Stored data -
....
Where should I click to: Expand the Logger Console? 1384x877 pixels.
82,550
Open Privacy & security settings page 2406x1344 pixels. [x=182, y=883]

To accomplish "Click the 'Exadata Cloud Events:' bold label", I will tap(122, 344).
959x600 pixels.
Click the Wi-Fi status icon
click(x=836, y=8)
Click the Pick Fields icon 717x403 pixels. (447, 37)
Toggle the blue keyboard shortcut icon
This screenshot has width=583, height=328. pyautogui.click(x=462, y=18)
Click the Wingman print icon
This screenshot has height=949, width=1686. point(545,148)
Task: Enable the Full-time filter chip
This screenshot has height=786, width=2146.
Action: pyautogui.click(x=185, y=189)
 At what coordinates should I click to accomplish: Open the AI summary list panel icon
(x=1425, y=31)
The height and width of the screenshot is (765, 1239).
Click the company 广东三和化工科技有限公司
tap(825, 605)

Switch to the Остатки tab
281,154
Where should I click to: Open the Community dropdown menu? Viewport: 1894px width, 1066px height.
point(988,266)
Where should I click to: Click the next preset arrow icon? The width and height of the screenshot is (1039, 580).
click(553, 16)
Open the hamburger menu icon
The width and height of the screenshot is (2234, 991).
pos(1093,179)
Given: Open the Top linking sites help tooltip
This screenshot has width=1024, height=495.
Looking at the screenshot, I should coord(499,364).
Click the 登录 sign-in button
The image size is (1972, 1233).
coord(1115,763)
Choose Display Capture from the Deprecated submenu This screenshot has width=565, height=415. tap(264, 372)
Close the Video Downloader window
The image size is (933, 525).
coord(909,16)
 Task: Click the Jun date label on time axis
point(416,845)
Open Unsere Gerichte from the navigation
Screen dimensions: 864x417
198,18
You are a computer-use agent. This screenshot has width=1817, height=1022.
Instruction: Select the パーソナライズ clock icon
....
TASK GOAL - Copy every line of the records above exactly.

SOLUTION TO THIS TASK -
Where should I click to: Expand the Logger Console? 1384x877 pixels.
82,550
Open Privacy & security settings page 2406x1344 pixels. [x=182, y=883]

To accomplish "Click the 'Exadata Cloud Events:' bold label", I will tap(122, 344).
959x600 pixels.
Click the Wi-Fi status icon
click(x=836, y=8)
Click the Pick Fields icon 717x403 pixels. (447, 37)
Toggle the blue keyboard shortcut icon
This screenshot has width=583, height=328. pyautogui.click(x=462, y=18)
Click the Wingman print icon
This screenshot has height=949, width=1686. point(545,148)
Task: Enable the Full-time filter chip
This screenshot has height=786, width=2146.
Action: pyautogui.click(x=185, y=189)
 At what coordinates should I click to accomplish: Open the AI summary list panel icon
(x=1425, y=31)
The height and width of the screenshot is (765, 1239).
Click the company 广东三和化工科技有限公司
tap(825, 605)

Switch to the Остатки tab
281,154
Where should I click to: Open the Community dropdown menu? Viewport: 1894px width, 1066px height.
point(988,266)
Where should I click to: Click the next preset arrow icon? The width and height of the screenshot is (1039, 580).
click(553, 16)
Open the hamburger menu icon
The width and height of the screenshot is (2234, 991).
pos(1093,179)
Given: Open the Top linking sites help tooltip
This screenshot has width=1024, height=495.
Looking at the screenshot, I should coord(499,364).
Click the 登录 sign-in button
The image size is (1972, 1233).
coord(1115,763)
Choose Display Capture from the Deprecated submenu This screenshot has width=565, height=415. tap(264, 372)
Close the Video Downloader window
The image size is (933, 525).
coord(909,16)
 Task: Click the Jun date label on time axis
point(416,845)
Open Unsere Gerichte from the navigation
Screen dimensions: 864x417
198,18
You are a computer-use agent. This screenshot has width=1817, height=1022.
Instruction: Select the パーソナライズ clock icon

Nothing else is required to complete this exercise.